Problem: Search the data below for "text"; list each line that holds it.

Saved entries:
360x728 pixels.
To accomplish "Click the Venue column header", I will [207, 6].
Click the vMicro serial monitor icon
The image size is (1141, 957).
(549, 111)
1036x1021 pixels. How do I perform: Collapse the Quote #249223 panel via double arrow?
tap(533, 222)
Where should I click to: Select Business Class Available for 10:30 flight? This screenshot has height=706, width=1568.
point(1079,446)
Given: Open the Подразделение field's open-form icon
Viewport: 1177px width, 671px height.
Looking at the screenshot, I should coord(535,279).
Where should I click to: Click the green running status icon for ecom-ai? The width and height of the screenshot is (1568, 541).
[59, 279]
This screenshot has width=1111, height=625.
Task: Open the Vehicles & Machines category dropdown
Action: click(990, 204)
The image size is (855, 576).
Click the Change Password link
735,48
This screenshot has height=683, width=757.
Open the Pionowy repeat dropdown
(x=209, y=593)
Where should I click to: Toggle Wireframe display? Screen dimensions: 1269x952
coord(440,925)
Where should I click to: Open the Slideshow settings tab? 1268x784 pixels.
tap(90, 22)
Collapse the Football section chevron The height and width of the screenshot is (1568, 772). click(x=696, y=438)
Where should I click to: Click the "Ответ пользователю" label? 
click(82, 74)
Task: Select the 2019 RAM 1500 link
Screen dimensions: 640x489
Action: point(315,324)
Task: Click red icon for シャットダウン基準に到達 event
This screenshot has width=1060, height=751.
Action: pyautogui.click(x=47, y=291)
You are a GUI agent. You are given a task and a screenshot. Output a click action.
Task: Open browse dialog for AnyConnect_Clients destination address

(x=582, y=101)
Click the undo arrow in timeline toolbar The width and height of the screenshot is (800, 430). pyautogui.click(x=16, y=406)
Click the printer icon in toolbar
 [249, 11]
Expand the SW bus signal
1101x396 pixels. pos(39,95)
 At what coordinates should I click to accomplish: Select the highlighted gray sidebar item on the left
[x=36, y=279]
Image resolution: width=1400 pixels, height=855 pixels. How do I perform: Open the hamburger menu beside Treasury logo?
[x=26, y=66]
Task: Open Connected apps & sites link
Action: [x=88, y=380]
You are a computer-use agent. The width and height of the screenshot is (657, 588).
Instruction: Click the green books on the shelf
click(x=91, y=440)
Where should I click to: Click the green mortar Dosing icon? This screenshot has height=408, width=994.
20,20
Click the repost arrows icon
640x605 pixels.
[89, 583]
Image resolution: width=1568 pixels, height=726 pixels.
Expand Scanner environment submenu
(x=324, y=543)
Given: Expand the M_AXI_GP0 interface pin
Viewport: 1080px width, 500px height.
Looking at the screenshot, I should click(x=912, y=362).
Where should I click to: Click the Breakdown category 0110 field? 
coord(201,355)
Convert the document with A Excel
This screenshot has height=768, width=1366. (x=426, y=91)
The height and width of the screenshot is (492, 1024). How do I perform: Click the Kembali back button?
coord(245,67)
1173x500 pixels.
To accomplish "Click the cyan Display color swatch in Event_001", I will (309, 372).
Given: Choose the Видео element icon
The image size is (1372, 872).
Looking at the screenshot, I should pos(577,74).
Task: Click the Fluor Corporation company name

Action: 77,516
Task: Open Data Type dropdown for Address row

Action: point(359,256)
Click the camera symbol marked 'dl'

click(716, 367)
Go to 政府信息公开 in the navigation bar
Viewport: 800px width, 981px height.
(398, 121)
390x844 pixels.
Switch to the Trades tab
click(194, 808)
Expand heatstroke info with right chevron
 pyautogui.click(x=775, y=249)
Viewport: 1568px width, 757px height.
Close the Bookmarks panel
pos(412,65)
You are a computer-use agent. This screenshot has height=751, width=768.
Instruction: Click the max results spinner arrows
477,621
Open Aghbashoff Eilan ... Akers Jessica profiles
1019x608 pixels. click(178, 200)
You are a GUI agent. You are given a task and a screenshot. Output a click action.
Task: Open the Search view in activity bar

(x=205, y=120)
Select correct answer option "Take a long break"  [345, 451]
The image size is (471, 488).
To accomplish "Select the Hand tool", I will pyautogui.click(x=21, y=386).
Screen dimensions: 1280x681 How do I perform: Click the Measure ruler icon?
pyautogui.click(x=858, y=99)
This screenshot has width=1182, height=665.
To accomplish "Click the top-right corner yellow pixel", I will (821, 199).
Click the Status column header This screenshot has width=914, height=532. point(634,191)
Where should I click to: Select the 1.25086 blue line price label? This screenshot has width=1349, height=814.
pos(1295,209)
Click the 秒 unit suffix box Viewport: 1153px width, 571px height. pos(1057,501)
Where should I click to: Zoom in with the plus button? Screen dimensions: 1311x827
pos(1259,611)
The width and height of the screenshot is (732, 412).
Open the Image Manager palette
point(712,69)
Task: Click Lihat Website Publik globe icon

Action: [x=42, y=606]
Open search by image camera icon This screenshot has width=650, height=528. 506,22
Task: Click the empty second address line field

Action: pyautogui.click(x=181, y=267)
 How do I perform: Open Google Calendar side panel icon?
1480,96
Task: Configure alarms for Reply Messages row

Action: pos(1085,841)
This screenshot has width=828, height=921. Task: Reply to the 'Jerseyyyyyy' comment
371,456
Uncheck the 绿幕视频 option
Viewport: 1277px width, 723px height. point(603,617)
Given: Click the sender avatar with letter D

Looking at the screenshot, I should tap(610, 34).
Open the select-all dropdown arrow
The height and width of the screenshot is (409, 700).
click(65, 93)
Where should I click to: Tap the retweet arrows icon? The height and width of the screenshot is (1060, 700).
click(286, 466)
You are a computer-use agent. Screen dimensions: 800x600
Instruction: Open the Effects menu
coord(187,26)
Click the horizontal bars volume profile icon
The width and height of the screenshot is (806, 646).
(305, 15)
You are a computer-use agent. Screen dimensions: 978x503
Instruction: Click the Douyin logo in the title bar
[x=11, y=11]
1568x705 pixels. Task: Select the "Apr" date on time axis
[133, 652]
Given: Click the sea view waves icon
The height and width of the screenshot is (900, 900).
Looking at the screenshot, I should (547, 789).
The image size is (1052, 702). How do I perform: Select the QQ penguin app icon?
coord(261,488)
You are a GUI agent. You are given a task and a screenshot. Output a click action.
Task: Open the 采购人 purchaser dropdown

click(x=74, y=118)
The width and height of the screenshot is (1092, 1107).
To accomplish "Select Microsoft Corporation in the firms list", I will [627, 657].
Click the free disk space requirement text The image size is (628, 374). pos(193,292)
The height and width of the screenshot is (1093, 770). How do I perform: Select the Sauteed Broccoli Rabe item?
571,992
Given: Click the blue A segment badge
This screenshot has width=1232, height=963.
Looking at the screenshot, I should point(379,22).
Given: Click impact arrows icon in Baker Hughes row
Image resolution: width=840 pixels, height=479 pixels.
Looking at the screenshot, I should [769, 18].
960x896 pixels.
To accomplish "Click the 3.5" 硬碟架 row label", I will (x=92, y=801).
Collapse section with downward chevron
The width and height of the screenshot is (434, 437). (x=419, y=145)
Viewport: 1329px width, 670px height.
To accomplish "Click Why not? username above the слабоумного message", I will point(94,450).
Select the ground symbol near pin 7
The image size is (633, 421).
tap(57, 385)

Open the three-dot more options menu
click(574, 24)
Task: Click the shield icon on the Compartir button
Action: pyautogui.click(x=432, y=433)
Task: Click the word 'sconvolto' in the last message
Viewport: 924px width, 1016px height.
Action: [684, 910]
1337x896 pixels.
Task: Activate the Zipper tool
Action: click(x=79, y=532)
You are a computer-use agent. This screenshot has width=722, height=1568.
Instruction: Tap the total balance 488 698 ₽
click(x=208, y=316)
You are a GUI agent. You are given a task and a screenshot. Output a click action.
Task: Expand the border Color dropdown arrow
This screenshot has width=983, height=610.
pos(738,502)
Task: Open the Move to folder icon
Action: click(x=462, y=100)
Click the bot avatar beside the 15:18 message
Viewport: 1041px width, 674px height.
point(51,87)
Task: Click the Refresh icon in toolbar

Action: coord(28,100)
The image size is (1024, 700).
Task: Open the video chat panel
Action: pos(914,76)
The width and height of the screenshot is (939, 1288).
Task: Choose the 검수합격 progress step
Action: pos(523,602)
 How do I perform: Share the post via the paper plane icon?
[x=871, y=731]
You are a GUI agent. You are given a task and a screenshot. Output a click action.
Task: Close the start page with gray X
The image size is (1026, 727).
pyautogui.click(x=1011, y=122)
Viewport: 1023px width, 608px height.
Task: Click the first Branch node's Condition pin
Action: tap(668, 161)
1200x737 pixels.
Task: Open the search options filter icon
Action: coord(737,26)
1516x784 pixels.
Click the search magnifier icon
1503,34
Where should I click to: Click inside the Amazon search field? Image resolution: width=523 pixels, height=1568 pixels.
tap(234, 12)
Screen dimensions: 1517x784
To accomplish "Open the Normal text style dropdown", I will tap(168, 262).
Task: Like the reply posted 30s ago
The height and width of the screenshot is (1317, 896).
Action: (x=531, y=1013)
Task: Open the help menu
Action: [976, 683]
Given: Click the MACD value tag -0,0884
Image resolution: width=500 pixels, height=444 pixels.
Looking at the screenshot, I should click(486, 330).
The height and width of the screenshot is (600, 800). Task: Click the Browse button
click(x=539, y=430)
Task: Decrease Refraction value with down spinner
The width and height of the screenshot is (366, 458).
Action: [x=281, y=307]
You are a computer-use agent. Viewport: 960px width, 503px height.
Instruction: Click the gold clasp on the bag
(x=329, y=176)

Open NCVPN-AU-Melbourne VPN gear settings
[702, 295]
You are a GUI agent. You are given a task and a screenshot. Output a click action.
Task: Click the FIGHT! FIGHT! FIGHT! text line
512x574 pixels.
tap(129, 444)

Result:
Click the free disk space requirement text The image size is (628, 374). pos(193,292)
To accomplish "Open the Normal text style dropdown", I will tap(168, 262).
Task: Click the FIGHT! FIGHT! FIGHT! text line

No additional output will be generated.